DESIGN: Interventional crossover study of a 12-hour period of automated oxygen control with an apnoea response (AR) module, nested within a crossover study of a 24-hour period of automated oxygen control compared with aggregated data from two flanking 12-hour periods of manual control.

SETTING: Neonatal intensive care unit PATIENTS: Preterm infants receiving non-invasive respiratory support and supplemental oxygen; median (IQR) birth gestation 27 (26-28) weeks, postnatal age 17 (12-23) days.

INTERVENTION: Automated oxygen titration with an automated control algorithm modified to include an AR module. Alterations to inspired oxygen concentration (FiO2 ) were actuated by a motorised blender. Desired SpO2 range was 90-94%. Apnoea detection was by capsule pneumography.

MAIN OUTCOME MEASURES: Duration, magnitude and area under the curve (AUC) of SpO2 deviations following apnoea; frequency and duration of apnoeic events. Comparisons between periods of manual, automated and automated control with AR module.
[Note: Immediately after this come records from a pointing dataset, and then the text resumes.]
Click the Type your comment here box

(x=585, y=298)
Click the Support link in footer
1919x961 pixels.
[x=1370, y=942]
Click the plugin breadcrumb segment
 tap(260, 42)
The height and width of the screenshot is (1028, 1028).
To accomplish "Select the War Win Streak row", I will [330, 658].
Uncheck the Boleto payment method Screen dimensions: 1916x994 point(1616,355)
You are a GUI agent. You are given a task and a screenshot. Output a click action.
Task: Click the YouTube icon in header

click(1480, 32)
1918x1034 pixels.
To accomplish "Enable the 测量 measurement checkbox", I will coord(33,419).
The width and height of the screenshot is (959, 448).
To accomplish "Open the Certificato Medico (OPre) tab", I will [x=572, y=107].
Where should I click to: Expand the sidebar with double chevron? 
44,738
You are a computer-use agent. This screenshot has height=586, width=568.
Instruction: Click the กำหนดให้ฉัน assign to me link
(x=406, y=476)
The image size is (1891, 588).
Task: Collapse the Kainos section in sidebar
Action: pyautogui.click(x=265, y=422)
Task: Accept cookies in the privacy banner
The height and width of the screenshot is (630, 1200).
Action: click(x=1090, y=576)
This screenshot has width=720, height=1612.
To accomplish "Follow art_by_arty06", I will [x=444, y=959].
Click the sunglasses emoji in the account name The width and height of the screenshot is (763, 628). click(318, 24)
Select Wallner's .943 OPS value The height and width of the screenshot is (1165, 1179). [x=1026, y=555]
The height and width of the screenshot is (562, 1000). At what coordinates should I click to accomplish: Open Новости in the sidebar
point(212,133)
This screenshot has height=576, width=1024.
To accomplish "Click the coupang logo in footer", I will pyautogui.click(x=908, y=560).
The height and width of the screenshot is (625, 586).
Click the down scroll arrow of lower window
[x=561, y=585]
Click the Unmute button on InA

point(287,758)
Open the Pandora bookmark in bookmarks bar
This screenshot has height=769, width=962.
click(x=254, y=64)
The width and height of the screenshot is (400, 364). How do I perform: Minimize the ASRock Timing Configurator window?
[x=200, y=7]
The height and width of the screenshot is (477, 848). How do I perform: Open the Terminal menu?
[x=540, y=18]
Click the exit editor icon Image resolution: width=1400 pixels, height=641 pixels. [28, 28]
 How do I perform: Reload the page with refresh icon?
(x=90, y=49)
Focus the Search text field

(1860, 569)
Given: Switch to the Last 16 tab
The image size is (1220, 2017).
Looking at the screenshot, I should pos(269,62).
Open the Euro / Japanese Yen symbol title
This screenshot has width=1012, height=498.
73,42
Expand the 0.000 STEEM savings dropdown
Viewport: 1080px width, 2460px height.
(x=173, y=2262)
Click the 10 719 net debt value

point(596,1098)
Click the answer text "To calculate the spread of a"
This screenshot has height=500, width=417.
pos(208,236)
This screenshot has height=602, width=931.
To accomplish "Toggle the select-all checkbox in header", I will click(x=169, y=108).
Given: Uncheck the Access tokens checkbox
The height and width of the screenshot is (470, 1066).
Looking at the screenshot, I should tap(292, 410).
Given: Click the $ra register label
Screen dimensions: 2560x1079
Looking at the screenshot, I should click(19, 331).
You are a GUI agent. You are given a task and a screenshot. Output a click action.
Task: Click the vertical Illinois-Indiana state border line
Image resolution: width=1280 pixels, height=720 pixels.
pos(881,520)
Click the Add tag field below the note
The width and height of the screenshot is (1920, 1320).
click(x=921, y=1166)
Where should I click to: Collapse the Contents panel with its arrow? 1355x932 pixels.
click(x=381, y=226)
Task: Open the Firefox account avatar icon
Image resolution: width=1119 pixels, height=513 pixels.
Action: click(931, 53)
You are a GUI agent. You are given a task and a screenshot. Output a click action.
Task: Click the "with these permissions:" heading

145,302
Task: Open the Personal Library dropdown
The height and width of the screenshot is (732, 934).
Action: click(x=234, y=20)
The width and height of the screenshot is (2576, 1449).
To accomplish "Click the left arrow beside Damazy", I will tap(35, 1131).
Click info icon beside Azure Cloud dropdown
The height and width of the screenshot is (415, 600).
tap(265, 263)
RESULTS: In 60 studies in 35 infants, inclusion of the AR module significantly reduced AUC for SpO2 deviations below baseline compared with both automated and manual control (manual: 87.1%±107.6% s, automated: 84.6%±102.8% s, AR module: 79.4%±102.7% s). However, there was a coincident increase in SpO2 overshoot (AUC (SpO2 >SpO2(onset) ); manual: 44.3±99.9% s, automated: 54.7%±103.4% s, AR module: 65.7%±126.2% s).

CONCLUSION: Automated control with a pre-emptive apnoea-triggered FiO2 boost resulted in a modest reduction in post-apnoea hypoxaemia, but was followed by a greater SpO2 overshoot.

TRIAL REGISTRATION NUMBER: ACTRN12616000300471.